Patents – James Watt

April 25, 2005

The original purpose of a patent is to protect its inventor for a period of time. Giving the inventor absolute monopoly. Often this monopoly is being abused. Instead of using that time to recuperate losses and improve the product, court battles erupt where competitors are harassed for copying the concept and lo and behold, improving upon it. Thereby bringing bankruptcy to those who copied and improved the invention. This hampers progress, most of the time on a large scale like in the case of James Watt (1736 – 1819). James Watt, inventor of the separate condenser, obtained his patent for ‘A new Method of Lessening the Consumption of Steam and Fuel in Fire Engines’ in 1769. And that would be the start of the patent wars [1] thereby:

‘..to clog engineering enterprise for more than a generation.’
— John Farey (written in 1827) [1]

Because:

‘Watt’s vigorous defence of his separate condenser patent blocked wider access to the greatest single improvement in engine efficiency ever and stifled adequate investigation into alternatives.’[1]

Which resulted in increased pollution of utilizing more cheap primitive steam-engines which weren’t as advanced as Watts improved models. This wasn’t necessary at all and hindered progress because people weren’t allowed to improve.

And that story is positive compared where it stands today what patents concerns. Patents have become, particularly in de the US, much more poisonous. In the past, it was impossible to patent an idea. You had to realize an idea in a material form. But today, there are regions in the world, like the US, where it is pretty normal to patent fantasies. Just make it up. Describe it vaguely and ask a patent for the abstract, because that is what it truly is, an idea. The change is high that you will get it. Wait for a few years until somebody copies and implements your idea, sue him and profit.

That is the world for the vulture, not the inventor.

Abstract ideas have and are being patented in recorded pace in the US. From business processes to algorithms, which are heavenly in use in the software field. This makes it even possible that someone can patent thought processes in the brain which could be in the form of a mathematical algorithm (this could be implemented in a machine). Thereby making thinking an asset which could be taxed [2] by the company or an other entity who patented the thought process (of thinking). This would be hideous. Only minds who have become complete perverted by privatization thinking will defend this procedure as something just.

Patents and copyright are hindering the flow of knowledge and are becoming a threat for human progress. Therefore they should be curtailed or abolished because they threat an advancement: producing everything at home.

Joram
http://bazaarmodel.net

[1] The patent battles (text from Making of the Modern World)

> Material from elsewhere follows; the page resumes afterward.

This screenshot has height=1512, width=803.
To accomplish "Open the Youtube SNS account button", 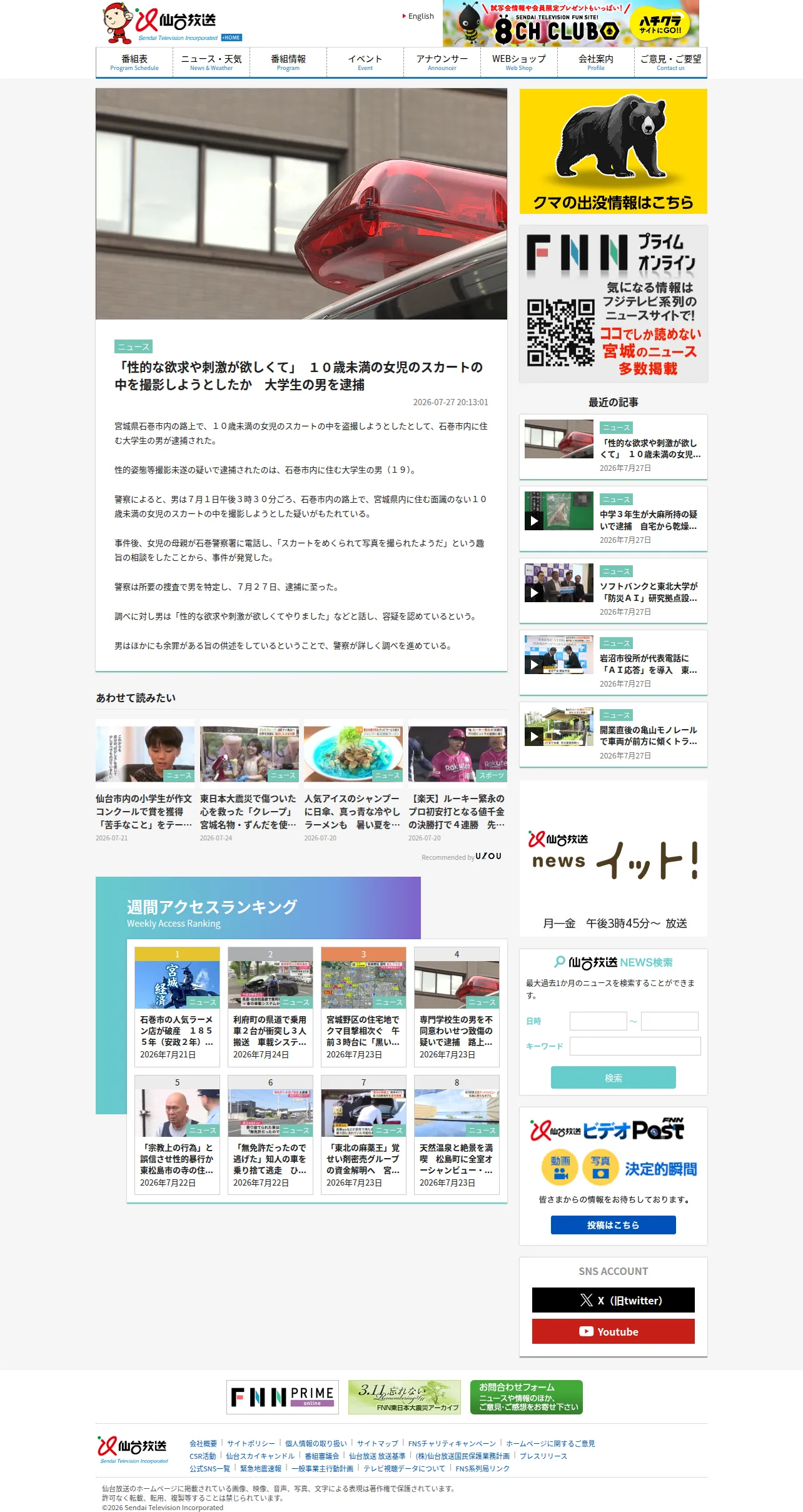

While Watt’s engine was the best available, he still faced major challenges. Cornish miners objected to paying a premium for using his engine and other engineers wanted a share of the lucrative engine market.

In 1781 Jonathan Hornblower patented an engine that infringed Watt’s 1769 patent by using a separate condenser. Hornblower failed to obtain an extension on his patent and Boulton & Watt saw off a succession of pirates. However, the real battle was yet to come.

Jabez Hornblower, brother of Jonathan, was a man of ‘bad-tempered and ungracious disposition’. In 1795 he began building engines that used the separate condenser and Boulton & Watt served an injunction against him. On December 16, 1796, a court found against Hornblower. He appealed on the grounds that Watt’s patent was invalid.

The judgment was withheld until January 1799 while a similar case was tried against Edward Bull, whose engine design also infringed Watt’s patent. Eventually the court affirmed its judgment supporting Watt, who immediately began collecting huge premium arrears in Cornwall.

For all their success at suppressing wider use of the separate condenser, Boulton & Watt built only a quarter of the engines used in Britain in 1800 – approximately 500 out of 2000. But they possessed a qualitative edge that other makers could not match.

Revolutionary or reactionary?
Technically, James Watt’s steam engine was the best available up until 1800. But it has been claimed Watt’s vigorous defence of his separate condenser patent blocked wider access to the greatest single improvement in engine efficiency ever and stifled adequate investigation into alternatives.

Boulton & Watt refused to license other engine builders to use the separate condenser. Industry faced the choice of paying Watt the premium or using a less efficient atmospheric engine. Whatever their choice, the price in fuel or premium payments was heavy.

Beyond 1800 Watt’s company held an unassailable position despite the ending of his patents. In 1827 John Farey wrote: ‘Men of superior intellect, who might have been induced to investigate the subject, have been led to suppose that nothing further remains to be perfected’

With hindsight this was manifestly not the case. The road to the larger and more efficient engines demanded by industry lay in the adoption of higher steam pressures.

But for the time being at least ‘the authority he [Watt] wielded was such as to clog engineering enterprise for more than a generation.’

Source

[2] Although we don’t understand the inner workings of the brain, we are able to monitor patterns, like thinking patterns. Every time a thinking pattern is detected than this could be taxed. It would be insane if we would do this.